In the context of healthcare facilities, which are frequented by vulnerable population and where the presence of viruses might be more prevalent, such monitoring becomes even more essential. The ability to detect respiratory viruses such as SARS-CoV-2, Influenza A, and Respiratory Syncytial Virus (RSV) in hospital environments is crucial for assessing the risk of airborne transmission and evaluating the effectiveness of infection control measures. By identifying virus hotspots, targeted interventions can be implemented to reduce transmission, thereby ensuring the safety of patients, healthcare workers, and visitors.
This study aims to analyse the presence of respiratory viruses, including SARS-CoV-2, Influenza A, and RSV, in air samples collected from different areas within a hospital. Additionally, the study seeks to characterize the viral load in identified peaks to gain a deeper understanding of the concentration of these viruses in hospital settings, which could be useful to assess their potential contribution to hospital-associated outbreaks.
Methods
Between December 17, 2021, and January 19, 2023, air samples were collected in sterile 47 mm quartz fibre filters using Derenda low-volume samplers (2.3 m³/h) equipped with PM2.5 inlets in a hospital located in Castelló de la Plana, Valencian Community, Spain. Samples were collected in consecutive 24-hour sampling cycles during weekdays.
RNA was extracted from the filters, which had been previously spiked with Mengovirus (MgV) as an internal extraction control. Subsequently, RT-qPCR analysis was conducted, targeting the E fragment of the SARS-CoV-2 envelope protein (E); the matrix (M) gene of Influenza A; and the matrix (M) gene of RSV. Clinical data from the hospital's emergency department was inspected to identify peaks in emergency cases associated with infections caused by these viruses. The medians and interquartile ranges (IQR) of viral concentrations during the identified peaks were calculated and expressed as genomic copies per cubic meter (gc/m³).
Results
The mean recovery rate for the internal control MgV was 27 % ± 24 %. The analysis revealed an increase in emergency cases associated with infections caused by the three studied viruses as follows.
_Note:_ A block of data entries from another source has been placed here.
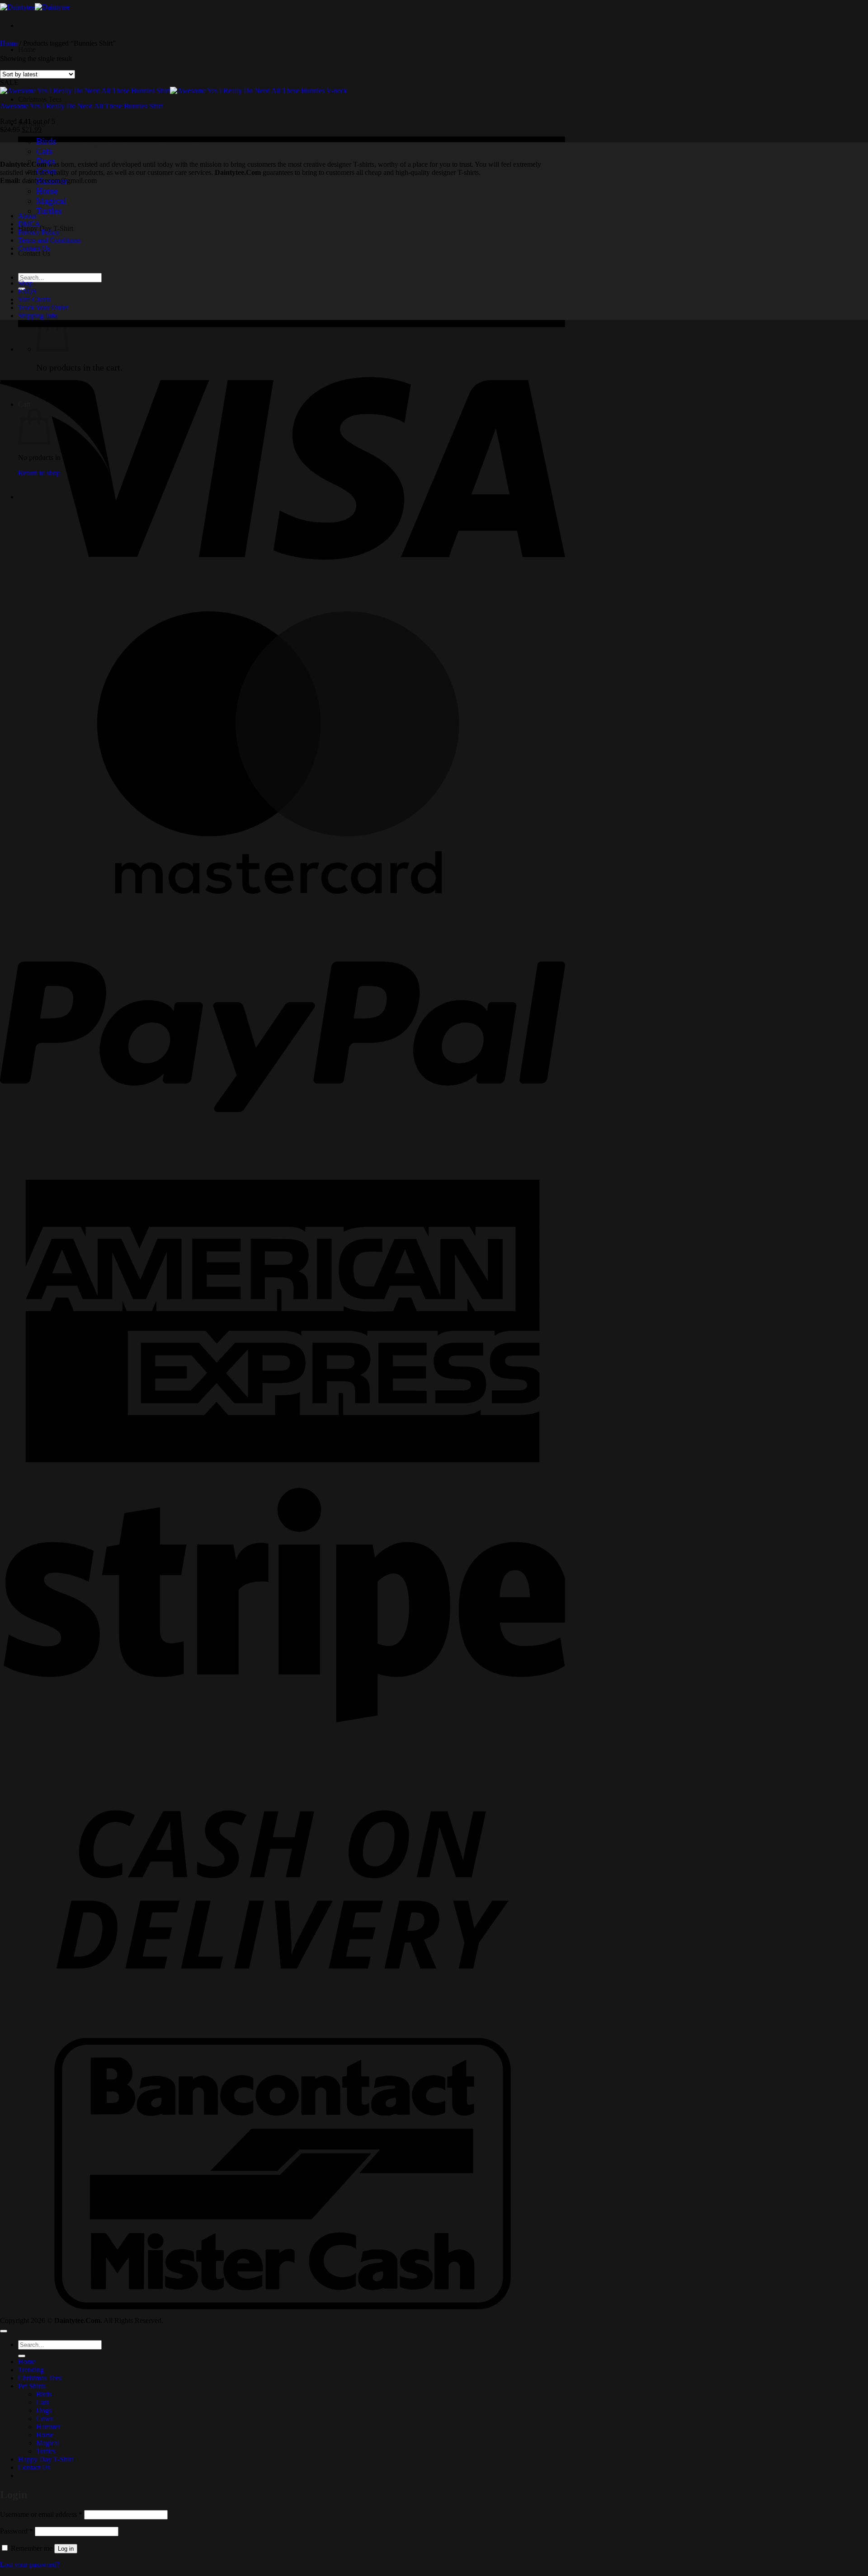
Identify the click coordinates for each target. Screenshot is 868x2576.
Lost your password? (30, 2564)
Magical (51, 201)
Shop (25, 283)
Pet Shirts (31, 2386)
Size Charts (34, 299)
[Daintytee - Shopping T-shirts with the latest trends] (35, 7)
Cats (42, 2402)
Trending (31, 2370)
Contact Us (34, 253)
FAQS (27, 291)
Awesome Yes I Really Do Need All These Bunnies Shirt (81, 106)
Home (27, 49)
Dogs (44, 2410)
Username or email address (41, 2514)
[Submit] (21, 2356)
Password (16, 2531)
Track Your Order (43, 307)
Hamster (48, 2427)
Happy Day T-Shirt (45, 2459)
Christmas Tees (39, 99)
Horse (47, 191)
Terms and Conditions (49, 240)
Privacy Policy (39, 232)
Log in (66, 2548)
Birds (46, 141)
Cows (44, 2418)
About (27, 216)
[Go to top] (3, 2331)
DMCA (29, 224)
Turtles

There was peak of SARS-CoV-2 from December 17, 2021, to April 30, 2022. Two peaks of Influenza A were identified. A first peak in March and April 2022, and a second peak in December 2022. The peak of RSV occurred in November 2022. During the months when an increase in emergency cases associated with these viruses was observed, the median (IQR) number of emergency cases recorded were 8 (17), 3 (5), and 2 (2) for SARS-CoV-2, Influenza A, and RSV, respectively. The median (IQR) viral concentrations during the months with increased emergency cases associated with these viruses were 3.2 (6.2), 0.81 (1.5), and 3.3 (3.9) gc/m³ for SARS-CoV-2, Influenza A, and RSV, respectively.
Conclusion
An increase in the genetic load corresponding to SARS-CoV-2, Influenza A, and RSV viruses has been detected in aerosols collected during the months that recorded a rise in emergency cases associated with these viruses at the reference hospital in Castelló. Future studies should explore the potential of measuring viral traces in aerosols as a tool for environmental surveillance of viruses.